▸ **Your objective**
Return all the entries word for word.

▸ **Records supplied**
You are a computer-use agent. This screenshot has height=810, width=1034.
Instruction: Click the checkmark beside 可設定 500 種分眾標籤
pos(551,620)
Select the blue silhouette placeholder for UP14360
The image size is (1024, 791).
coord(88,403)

▸ **Exercise output**
You are a computer-use agent. This screenshot has height=810, width=1034.
Instruction: Click the checkmark beside 可設定 500 種分眾標籤
pos(551,620)
Select the blue silhouette placeholder for UP14360
The image size is (1024, 791).
coord(88,403)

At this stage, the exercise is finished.